Living with PTSD, I have often had real problems with sleep. I am fortunately finding a balance of routines and medications (my tools) to help me have a full night sleep and I am grateful for that each morning. This morning I woke up rested but also mentally tired. I realize that this is my norm and holding this reality with love is where I am finding balance in my life.
I have spent the early part of this day reflecting on how I have really found this balance in my life, not in being cured but in holding my experience with true love and compassion. This morning my distress was palpable and intense, I felt I was crawling out of my skin because my hypervigilance was so strong. So, what I need to still assess is how to deal with it. If I wait until it is intense, then none of my tools will take it away. So I wonder how to balance the early morning and if taking medication first is the right way to try to prevent this anxiety.
I know that my participatory and anticipatory anxiety is very high each morning and has been for years. It is the most difficult time in my day because I am anxious about how I will get everything done in my day. In addition, I am also anxious about how challenging this day will be for me and if I will be able to handle my distress without trying to push it away or take a medication to solve my dilemma.
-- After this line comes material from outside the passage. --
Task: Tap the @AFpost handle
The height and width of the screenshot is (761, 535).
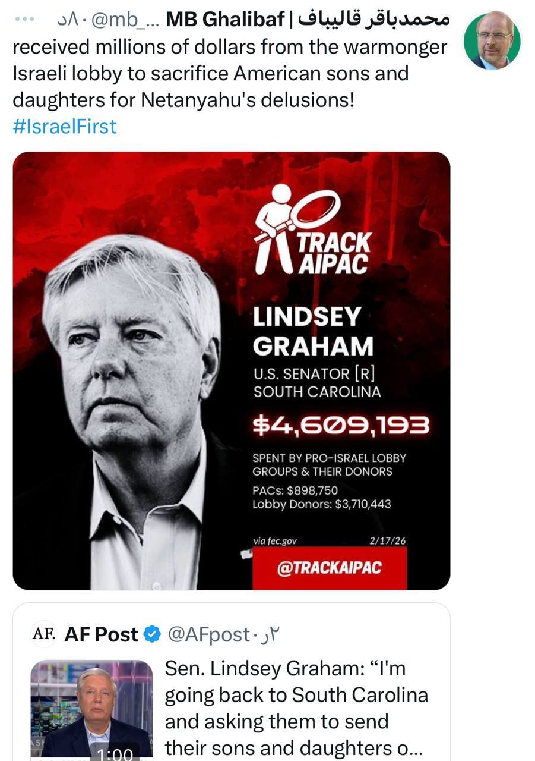Action: tap(208, 635)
Holding these possibilities in great love and compassion is really about my true self and my ability to find balance in my life. I always thought balance and the art of being my true self would help me be without my suffering. To be honest, it has only made my anxiety worse because I feel such intense freedom and joy and that I am truly living a fully inspired life. Unfortunately, such strong emotions, though totally positive still feeds my hypervigilance. Regardless, today I am going to celebrate that I have found true balance in my life and feel the joy and freedom that comes with being able to hold all of my experiences with deep love and compassion. I can feel myself wrapping my arms around my body with deep affection as it soothes the distress in my body. I am really having a love affair with my lived experience mentally, physically and spiritually – again, living truly an inspired life.
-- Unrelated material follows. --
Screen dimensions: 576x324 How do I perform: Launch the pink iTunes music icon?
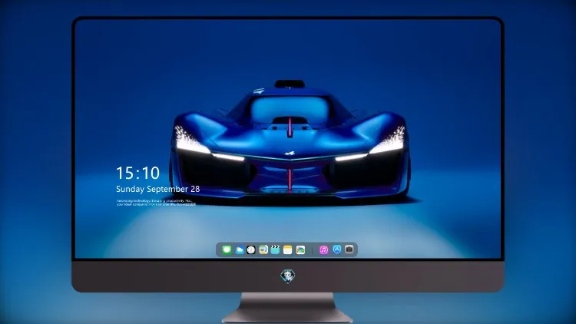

I also have to deal with hypervigilance. I haven’t had a decent night’s sleep since I was eight – before the trauma began. I wake up many times during the night and get out of bed every morning exhausted. I am inspired by your ability to hold your PTSD with love and compassion. I am not there yet, or at least, I never think of trying to do that. I will work on this. I think it is an important part of the healing process. Thanks for sharing. 🙂
I feel like I live with hypervigilance 24 hours a day because of the deep joy and power I feel in my life right now. I never thought this joy could be so challenging to live with on a daily basis. Today I did my Qigong practice combined with some medication and it brought me to a level of calmness for a while. I really revel in the release of the suffering. This is what my day is about.
I think you will get to a place where you can hold all of your life with deep compassion, empathy and love. It has taken me 14 years of deep inner discovery.
By the way, thanks for your thoughts and sharing.